Qui était donc ce jeune homme ? Qui cherche à cacher quoi ?
La noble famille Lembo semble avoir bien des secrets enfouis dans son passé.
[...] Il n’avait rien appris non plus d’important sur Davide Cavanella. Sa mère était une menteuse ; son médecin en savait plus long qu’il ne voulait bien le dire ; il y avait une vieille femme qui en savait probablement plus long encore, mais ne lâcherait pas le morceau ; et la fille de l’ancien employeur de sa mère vivait dans un monde ouaté, où elle n’était censée ni savoir ni parler, et payait probablement très cher cette liberté.
Malheureusement tout cela, comme Brunetti lui-même, tourne un peu en rond et un peu trop longtemps.
Est-ce l'effet de l'automne qui souffle le froid et l'humidité sur les canaux de la Sérénissime ? La nonchalance vénitienne de Guido Brunetti qui nous était plutôt plaisante jusqu'ici, visiblement ne fonctionne plus.
On sent Donna Leon se reposer sur ses lauriers, papillonner de ci de là, hésiter entre nous parler de ceci ou de cela, philosopher à tout bout de champ, mais sans vraiment chercher à entraîner son lecteur avec elle.

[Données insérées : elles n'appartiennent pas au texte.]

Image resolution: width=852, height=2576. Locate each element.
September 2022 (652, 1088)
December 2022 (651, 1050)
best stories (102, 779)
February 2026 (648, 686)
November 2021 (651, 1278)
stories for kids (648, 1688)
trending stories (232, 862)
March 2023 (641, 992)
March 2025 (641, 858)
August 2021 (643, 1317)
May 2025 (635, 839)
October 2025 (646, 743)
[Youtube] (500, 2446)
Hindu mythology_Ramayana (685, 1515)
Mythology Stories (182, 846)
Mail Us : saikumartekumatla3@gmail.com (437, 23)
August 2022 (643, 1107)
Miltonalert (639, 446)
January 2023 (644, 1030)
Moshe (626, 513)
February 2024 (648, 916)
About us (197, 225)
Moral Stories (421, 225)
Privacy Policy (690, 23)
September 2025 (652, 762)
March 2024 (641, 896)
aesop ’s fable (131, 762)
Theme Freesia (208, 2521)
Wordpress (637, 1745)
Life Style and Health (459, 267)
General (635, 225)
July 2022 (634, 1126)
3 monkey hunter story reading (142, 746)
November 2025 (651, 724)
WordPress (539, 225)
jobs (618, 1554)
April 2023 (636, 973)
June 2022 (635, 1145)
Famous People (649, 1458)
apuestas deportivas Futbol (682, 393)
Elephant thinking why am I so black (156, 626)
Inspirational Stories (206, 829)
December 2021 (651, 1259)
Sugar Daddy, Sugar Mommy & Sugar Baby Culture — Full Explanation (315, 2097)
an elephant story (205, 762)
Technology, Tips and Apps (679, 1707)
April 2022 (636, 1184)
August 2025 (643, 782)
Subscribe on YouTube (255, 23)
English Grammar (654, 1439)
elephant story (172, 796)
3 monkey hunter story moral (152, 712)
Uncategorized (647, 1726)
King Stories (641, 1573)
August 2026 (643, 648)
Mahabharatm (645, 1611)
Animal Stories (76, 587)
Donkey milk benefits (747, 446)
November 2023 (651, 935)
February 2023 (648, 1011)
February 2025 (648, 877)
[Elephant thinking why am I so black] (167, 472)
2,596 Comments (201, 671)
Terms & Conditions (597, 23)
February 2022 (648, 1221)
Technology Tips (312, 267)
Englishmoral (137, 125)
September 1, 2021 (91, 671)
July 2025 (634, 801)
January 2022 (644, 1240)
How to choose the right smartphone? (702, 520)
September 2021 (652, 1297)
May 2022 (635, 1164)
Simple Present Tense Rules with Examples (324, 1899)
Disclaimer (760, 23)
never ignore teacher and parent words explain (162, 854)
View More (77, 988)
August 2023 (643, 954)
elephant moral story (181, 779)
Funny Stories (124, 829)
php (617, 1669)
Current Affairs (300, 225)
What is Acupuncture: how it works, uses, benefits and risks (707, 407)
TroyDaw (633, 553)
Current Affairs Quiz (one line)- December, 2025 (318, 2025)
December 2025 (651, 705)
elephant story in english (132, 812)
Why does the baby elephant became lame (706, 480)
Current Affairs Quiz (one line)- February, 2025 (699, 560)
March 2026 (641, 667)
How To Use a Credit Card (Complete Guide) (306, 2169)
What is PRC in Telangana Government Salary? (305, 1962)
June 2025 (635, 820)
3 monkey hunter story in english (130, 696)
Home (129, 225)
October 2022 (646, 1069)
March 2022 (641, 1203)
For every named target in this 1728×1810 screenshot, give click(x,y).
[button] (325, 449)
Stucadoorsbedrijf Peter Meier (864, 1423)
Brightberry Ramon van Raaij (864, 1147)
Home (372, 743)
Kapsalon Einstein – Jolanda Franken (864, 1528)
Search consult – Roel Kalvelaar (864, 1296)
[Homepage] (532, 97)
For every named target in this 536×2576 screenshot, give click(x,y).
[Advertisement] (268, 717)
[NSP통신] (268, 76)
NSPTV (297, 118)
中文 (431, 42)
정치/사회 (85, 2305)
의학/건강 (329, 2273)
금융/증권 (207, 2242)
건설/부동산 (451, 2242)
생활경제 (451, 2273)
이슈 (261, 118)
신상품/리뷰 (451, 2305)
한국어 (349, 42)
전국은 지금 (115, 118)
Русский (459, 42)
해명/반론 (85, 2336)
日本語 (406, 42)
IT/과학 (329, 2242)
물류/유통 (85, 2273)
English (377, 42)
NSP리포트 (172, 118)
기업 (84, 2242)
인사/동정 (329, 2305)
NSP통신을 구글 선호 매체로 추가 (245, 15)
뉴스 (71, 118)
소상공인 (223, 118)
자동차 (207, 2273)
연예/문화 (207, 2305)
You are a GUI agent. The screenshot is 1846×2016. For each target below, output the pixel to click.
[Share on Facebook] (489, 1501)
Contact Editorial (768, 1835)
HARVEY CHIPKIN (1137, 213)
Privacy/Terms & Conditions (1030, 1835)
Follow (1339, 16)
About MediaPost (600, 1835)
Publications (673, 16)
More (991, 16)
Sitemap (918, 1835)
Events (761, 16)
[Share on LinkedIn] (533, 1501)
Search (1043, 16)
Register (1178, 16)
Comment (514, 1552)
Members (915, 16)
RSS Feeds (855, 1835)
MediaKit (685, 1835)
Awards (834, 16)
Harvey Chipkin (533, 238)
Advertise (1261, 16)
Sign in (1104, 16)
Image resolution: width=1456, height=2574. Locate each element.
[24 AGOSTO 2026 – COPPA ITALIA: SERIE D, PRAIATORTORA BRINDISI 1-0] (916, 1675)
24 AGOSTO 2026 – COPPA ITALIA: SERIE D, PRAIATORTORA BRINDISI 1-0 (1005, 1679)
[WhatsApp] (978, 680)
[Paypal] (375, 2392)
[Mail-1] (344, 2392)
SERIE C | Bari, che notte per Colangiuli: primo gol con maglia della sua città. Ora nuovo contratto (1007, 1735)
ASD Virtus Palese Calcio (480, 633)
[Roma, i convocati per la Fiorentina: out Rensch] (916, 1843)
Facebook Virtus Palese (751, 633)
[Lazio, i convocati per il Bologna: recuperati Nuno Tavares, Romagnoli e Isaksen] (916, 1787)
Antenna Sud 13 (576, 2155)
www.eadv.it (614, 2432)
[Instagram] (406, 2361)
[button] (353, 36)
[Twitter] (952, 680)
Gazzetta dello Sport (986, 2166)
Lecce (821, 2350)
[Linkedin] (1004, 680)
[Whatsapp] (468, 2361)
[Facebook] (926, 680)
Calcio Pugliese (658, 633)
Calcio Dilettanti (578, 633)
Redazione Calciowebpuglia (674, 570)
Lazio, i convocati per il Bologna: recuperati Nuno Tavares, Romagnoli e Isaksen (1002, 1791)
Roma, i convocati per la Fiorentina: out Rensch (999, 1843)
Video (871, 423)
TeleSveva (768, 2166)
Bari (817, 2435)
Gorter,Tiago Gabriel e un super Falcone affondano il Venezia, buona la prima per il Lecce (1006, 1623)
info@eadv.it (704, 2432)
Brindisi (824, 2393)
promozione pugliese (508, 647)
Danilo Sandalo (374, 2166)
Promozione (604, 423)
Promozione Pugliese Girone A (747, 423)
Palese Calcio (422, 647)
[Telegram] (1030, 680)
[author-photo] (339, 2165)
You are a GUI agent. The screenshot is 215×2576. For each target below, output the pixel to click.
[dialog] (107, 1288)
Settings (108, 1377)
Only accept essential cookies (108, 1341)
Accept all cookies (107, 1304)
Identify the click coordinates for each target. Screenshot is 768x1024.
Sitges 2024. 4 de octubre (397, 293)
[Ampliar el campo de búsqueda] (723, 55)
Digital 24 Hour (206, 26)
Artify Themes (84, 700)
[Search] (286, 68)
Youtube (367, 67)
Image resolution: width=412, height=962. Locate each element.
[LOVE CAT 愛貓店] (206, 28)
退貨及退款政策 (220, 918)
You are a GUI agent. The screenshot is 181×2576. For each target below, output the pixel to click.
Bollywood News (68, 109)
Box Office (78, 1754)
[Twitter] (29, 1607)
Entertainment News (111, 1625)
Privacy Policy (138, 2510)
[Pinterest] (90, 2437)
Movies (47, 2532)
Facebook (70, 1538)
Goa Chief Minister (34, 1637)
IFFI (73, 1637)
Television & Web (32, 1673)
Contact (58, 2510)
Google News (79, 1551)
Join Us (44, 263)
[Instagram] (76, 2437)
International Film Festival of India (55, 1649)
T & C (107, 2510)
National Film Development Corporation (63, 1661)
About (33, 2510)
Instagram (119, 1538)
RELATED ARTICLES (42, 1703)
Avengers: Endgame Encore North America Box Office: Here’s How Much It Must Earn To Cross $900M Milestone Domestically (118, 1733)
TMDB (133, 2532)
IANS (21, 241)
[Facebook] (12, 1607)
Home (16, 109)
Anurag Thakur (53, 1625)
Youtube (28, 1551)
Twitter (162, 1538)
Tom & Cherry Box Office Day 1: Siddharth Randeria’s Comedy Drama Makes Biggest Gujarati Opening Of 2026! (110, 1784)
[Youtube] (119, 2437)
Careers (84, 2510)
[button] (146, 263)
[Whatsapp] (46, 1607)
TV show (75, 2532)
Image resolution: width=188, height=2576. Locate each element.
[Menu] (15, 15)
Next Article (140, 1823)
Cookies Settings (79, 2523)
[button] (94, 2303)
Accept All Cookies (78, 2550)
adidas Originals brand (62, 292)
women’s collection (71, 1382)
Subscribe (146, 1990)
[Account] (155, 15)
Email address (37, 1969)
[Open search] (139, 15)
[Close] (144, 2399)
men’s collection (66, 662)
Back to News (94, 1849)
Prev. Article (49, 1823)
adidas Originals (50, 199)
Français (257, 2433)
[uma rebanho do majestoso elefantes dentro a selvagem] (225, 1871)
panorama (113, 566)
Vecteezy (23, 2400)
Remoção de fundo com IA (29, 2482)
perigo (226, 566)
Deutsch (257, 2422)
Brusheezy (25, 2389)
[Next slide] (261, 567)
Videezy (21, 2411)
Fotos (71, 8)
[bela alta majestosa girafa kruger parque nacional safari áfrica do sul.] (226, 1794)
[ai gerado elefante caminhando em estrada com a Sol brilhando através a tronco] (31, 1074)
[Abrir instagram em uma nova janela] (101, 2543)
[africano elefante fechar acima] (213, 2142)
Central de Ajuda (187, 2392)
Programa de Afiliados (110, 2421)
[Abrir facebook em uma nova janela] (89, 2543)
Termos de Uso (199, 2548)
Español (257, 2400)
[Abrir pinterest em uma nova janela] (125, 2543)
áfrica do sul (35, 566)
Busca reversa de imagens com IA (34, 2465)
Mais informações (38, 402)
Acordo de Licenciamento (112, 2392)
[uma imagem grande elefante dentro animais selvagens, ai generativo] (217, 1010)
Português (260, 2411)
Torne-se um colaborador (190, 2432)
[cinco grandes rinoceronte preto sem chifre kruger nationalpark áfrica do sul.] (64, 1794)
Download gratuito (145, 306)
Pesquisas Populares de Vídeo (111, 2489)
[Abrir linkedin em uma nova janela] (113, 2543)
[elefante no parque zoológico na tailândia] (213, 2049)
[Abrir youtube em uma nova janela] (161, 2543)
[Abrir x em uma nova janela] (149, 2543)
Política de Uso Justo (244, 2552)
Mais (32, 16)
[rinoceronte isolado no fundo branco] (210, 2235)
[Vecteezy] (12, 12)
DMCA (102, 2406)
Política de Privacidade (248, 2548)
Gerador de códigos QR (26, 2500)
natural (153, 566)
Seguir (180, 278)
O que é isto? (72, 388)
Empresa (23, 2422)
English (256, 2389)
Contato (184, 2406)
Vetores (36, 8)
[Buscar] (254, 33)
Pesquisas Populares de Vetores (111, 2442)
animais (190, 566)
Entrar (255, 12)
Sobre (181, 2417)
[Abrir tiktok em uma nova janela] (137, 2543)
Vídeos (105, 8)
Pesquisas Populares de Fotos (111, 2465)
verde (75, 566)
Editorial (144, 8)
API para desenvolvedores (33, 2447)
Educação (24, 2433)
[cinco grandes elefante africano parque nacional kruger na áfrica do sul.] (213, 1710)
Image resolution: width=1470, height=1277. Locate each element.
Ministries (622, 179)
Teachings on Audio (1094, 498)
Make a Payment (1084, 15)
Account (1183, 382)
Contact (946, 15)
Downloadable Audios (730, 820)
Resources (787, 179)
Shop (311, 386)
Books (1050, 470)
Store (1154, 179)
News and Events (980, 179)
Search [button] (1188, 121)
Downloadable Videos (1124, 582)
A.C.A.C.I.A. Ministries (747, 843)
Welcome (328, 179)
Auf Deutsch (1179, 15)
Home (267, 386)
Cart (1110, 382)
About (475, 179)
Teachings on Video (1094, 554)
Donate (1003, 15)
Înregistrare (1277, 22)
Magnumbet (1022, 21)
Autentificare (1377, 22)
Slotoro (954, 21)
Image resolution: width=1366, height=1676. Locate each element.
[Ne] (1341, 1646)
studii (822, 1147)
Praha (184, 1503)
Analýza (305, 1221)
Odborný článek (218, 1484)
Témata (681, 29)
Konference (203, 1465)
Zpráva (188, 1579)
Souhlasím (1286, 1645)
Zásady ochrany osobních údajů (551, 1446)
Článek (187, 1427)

[...] À un moment donné, Paola formula un souhait et utilisa de ce fait le subjonctif. Brunetti sentit les larmes lui monter aux yeux face à la beauté de toute cette abstraite complexité.
Même si l'on fait partie, nous aussi, des amoureux de la langue, ce subjonctif nous a paru bien fade et sans relief.

Pour celles et ceux qui aiment Donna Leon.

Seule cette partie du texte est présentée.